Code Lexis-Nexis édition 2017, C. étrangers, Livre 5 et Annexe 3
La Cour européenne des droits de l'homme a confirmé de manière spectaculaire son arrêt « Popov c/ France » en condamnant la France le 13 juillet 2016 dans cinq affaires très proches (CEDH, 12 juil. 2016, n° 11593/12, B. et autres c/ France et du même jour n° 24587/12, 76491/14, n° 68264/12 et n° 33201/11. - CEDH, 19 janv. 2012, n° 39472/07 et 39474/07, Popov c/ France, § 100 et égal. CEDH, 19 janv. 2010 , n° 41442/07, Muskhadzhiyeva c/ Belgique).
Cette condamnation repose à titre principal sur la violation du droit à ne pas subir de peines et traitements inhumains ou dégradants (Conv., art. 3). Dans l’affaire n° 11593/12, il a ainsi été observé que le centre était habilité à recevoir des familles et comportait des équipements dédiés (aile séparé, matériel de puériculture, jeux, etc.). Il était toutefois construit en bordure immédiate des pistes de l’aéroport de Toulouse-Blagnac et, pour cette raison, exposé à des nuisances sonores importantes (§ 113, « intensité excessive »). Le contexte du centre soulevait également des problèmes spécifiques (obligation pour les enfants d’assister avec leurs parents à tous les entretiens, contact avec des policiers armés, bruit, etc.).
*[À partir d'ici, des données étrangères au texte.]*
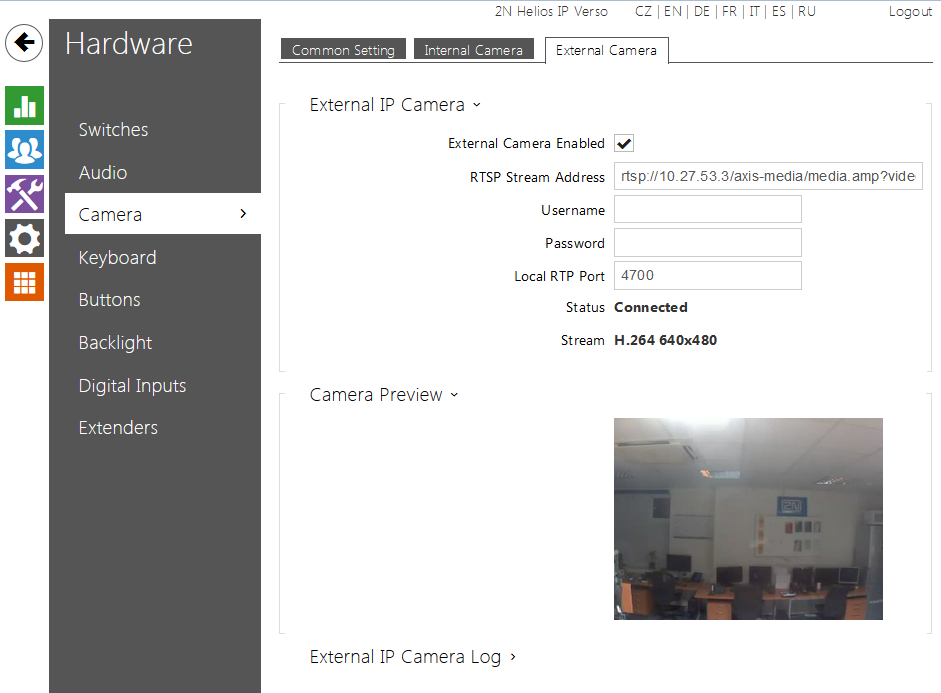Viewport: 941px width, 693px height.
Task: Collapse the External IP Camera section
Action: coord(395,105)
Pour ces raisons, il a été conclu que la répétition et l’accumulation de telles agressions psychiques et émotionnelles dépassaient le seuil de gravité et révélaient un traitement inhumain (§ 114).
La Cour a également dénoncé une violation du droit au recours des enfants (Conv., art. 5, § 1 f). La Convention limite la privation de liberté au cas d'arrestation ou de détention régulières d'une personne pour l'empêcher de pénétrer irrégulièrement dans le territoire ou contre laquelle une procédure de départ forcé est en cours. Certes, le principe d’une privation de liberté est admis pour ne pas séparer des enfants de leurs parents. Cette situation n’est toutefois conforme à l’article 5 § 1 f) qu’à la condition que les autorités s’assurent qu’aucune solution moins attentatoire à la liberté ne peut être mise en œuvre. Or, tel n’avait clairement pas été le cas (§ 124).
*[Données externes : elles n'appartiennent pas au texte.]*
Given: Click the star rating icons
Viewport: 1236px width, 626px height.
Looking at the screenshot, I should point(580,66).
La Cour a enfin condamné la France pour violation du droit au respect de la vie privée et familiale des enfants. Sans doute, le fait pour les parents et les enfants de ne pas être séparés au cours de la mise à exécution de la mesure de départ forcé garantit l'effectivité de la vie familiale. Toutefois, le maintien de la cellule familiale ne garantit pas nécessairement le respect du droit à une vie familiale si la privation de liberté se prolonge (§ 145). Pour en admettre le principe, une telle ingérence dans l’exercice de la vie privée et familiale doit poursuivre un but légitime (§ 148, protection de la sécurité nationale, de la défense de l’ordre, du bien-être économique du pays et de la prévention des infractions pénales). Elle doit par ailleurs être justifiée par un besoin social impérieux et proportionné au but poursuivi. Sur ce point, un équilibre doit être trouvé pour concilier la protection des droits fondamentaux, notamment l’intérêt supérieur de l’enfant, et les impératifs d’une politique d’immigration. Précisément, la Convention internationale relative aux droits de l’enfant et plusieurs directives européennes imposent aux États d’accorder une place d’importance à cet « intérêt supérieur de l’enfant » qui implique de maintenir l’unité familiale et de ne recourir à la détention des mineurs qu’en dernier ressort (§ 153). Dans le cas présent, le risque de fuite et l’impossibilité de dégager une solution alternative n’étaient pas établis (ibidem, § 154). Il a ainsi été observé que la famille était hébergée depuis plusieurs années dans un foyer pour demandeurs d’asile et qu’une assignation dans un hôtel pouvait être envisagée. Par ailleurs, l’Administration n’avait pas mis en œuvre toutes les diligences nécessaires pour exécuter au plus vite la mesure de départ et limiter le temps d’enfermement. Ainsi, pendant 18 jours aucun vol n’avait été organisé et aucun laissez-passer consulaires n’avait été obtenu. Dès lors, en l’absence de risque particulier de fuite, la rétention est apparue disproportionnée par rapport au but poursuivi.